** Start of Text segment **

“Lone Survivor” Portrays Passion of the Soldier

Taylor Kitsch, Mark Wahlberg, Ben Foster and Emile Hirsch star in Peter Berg’s “Lone Survivor.” Courtesy of Universal Pictures.

Taylor Kitsch, Mark Wahlberg, Ben Foster and Emile Hirsch star in Peter Berg’s “Lone Survivor.” Courtesy of Universal Pictures.

On February 25th, 2004, I was seated in a theater watching “Passion of the Christ” with members of my church congregation. I had never witnessed so much crying outside of a funeral, as quivering audience members wiped their glistening faces, mixing tears with powdery residue (from Ash Wednesday services) still caking their foreheads. Only one man remained unmoved: my beloved pastor, Father Sherry, who sat next to me with an expression that can best be described as perplexed chagrin. During one of the film’s many gratuitously violent tangents, in which a bird feasts on the eyes of Christ’s crucified heckler, Sherry leaned toward me and whispered, “They ripped that off Hitchcock!”

I imagine Peter Berg’s “Lone Survivor” will provoke the same divisive reactions from mainstream audiences that Mel Gibson’s blood-soaked passion project garnered a decade ago. Berg’s film is as uninterested in the War in Afghanistan as Gibson’s film was in the life of Jesus. No effort is made to contextualize the war itself, explore the controversial reasons why U.S. troops are stationed in Afghanistan in the first place or provide the soldiers with any semblance of a three-dimensional personality. As for the Afghans themselves, they are either sinister moustache-twirlers or saintly caregivers (much like the non-Caucasians in “The Blind Side”). Claims that the film endorses jingoism are somewhat justified by Berg’s dialogue, comprised largely of macho catchphrases such as, “You die for your country. I’m gonna live for mine.”

** End of Text segment **

Tasks for this exercise:
1. In the review, what did Father Sherry whisper during the scene where a bird feasts on the eyes of Christ's crucified heckler?
2. According to the review, why are claims that "Lone Survivor" endorses jingoism somewhat justified? Answer in one to three sentences.

** Start of Extracted material **

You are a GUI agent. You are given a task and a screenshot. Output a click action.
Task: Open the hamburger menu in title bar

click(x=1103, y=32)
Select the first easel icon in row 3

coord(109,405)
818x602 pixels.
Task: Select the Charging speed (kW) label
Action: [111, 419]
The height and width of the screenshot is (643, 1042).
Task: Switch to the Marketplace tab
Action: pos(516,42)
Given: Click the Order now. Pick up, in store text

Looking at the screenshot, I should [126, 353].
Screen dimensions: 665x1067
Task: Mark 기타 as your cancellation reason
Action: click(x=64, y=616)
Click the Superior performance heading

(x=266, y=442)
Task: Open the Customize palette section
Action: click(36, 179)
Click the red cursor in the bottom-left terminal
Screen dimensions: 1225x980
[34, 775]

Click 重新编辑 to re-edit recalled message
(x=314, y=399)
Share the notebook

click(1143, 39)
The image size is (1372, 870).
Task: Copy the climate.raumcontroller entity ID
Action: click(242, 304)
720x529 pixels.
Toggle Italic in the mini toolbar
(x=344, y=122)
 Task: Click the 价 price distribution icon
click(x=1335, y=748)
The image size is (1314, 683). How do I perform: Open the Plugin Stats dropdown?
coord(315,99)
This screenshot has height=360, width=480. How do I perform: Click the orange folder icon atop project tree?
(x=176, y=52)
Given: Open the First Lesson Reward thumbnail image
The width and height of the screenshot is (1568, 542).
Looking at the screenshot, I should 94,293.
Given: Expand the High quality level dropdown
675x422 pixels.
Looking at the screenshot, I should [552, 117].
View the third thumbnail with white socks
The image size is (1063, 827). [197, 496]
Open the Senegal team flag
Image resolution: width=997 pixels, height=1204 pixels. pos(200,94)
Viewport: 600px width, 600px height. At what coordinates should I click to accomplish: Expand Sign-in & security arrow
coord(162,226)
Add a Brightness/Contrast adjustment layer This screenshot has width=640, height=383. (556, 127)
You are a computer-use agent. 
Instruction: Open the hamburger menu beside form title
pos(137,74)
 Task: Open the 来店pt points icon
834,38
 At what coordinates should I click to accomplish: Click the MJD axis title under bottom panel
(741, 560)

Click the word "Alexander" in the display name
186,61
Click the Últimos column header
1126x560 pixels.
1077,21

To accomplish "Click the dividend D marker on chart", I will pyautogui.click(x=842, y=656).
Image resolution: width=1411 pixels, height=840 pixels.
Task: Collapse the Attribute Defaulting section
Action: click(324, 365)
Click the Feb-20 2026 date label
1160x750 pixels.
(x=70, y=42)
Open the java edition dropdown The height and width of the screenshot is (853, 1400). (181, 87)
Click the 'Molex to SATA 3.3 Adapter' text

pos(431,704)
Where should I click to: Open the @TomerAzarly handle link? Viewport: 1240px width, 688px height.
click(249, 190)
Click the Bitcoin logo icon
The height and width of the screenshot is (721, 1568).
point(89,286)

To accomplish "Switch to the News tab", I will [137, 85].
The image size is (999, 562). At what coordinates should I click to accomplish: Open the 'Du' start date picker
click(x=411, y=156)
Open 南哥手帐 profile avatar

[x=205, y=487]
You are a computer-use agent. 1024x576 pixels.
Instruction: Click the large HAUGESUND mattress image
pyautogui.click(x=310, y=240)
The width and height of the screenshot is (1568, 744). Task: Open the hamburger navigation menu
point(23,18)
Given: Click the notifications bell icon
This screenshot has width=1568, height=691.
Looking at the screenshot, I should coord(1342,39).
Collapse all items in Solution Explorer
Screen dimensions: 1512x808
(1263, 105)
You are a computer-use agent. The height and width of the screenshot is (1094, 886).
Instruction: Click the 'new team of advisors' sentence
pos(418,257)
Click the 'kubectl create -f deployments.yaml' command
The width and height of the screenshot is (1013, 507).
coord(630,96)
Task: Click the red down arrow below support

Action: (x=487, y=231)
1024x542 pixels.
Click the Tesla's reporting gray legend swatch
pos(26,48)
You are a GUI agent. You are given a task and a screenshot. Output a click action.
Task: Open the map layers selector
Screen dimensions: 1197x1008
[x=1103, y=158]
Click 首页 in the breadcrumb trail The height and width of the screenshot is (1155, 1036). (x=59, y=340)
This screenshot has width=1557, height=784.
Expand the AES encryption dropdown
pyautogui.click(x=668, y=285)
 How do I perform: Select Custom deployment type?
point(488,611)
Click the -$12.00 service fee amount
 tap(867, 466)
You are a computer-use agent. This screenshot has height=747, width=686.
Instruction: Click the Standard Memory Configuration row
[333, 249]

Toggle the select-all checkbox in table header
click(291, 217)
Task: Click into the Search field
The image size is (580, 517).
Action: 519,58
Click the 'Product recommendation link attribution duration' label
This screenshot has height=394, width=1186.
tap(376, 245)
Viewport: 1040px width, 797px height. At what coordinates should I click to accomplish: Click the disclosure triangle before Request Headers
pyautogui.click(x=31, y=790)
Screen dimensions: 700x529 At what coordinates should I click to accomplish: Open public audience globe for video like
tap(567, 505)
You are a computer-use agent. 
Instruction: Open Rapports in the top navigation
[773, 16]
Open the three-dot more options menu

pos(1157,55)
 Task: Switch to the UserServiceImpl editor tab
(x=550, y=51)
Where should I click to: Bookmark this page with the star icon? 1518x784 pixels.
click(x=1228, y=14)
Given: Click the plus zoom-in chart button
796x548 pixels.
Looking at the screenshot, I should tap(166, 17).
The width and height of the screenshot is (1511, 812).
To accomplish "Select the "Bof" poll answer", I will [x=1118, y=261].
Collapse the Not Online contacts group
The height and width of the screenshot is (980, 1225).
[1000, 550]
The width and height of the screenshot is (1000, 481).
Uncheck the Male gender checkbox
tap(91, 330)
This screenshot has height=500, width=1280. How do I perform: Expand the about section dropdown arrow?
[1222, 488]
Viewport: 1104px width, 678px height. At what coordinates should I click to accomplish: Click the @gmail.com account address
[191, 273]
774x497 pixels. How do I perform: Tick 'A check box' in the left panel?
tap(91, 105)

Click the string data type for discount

** End of Extracted material **

Solved tasks:
1. "They ripped that off Hitchcock!"

2. Berg's dialogue consists largely of macho catchphrases, such as "You die for your country. I'm gonna live for mine." That dialogue gives those claims some justification.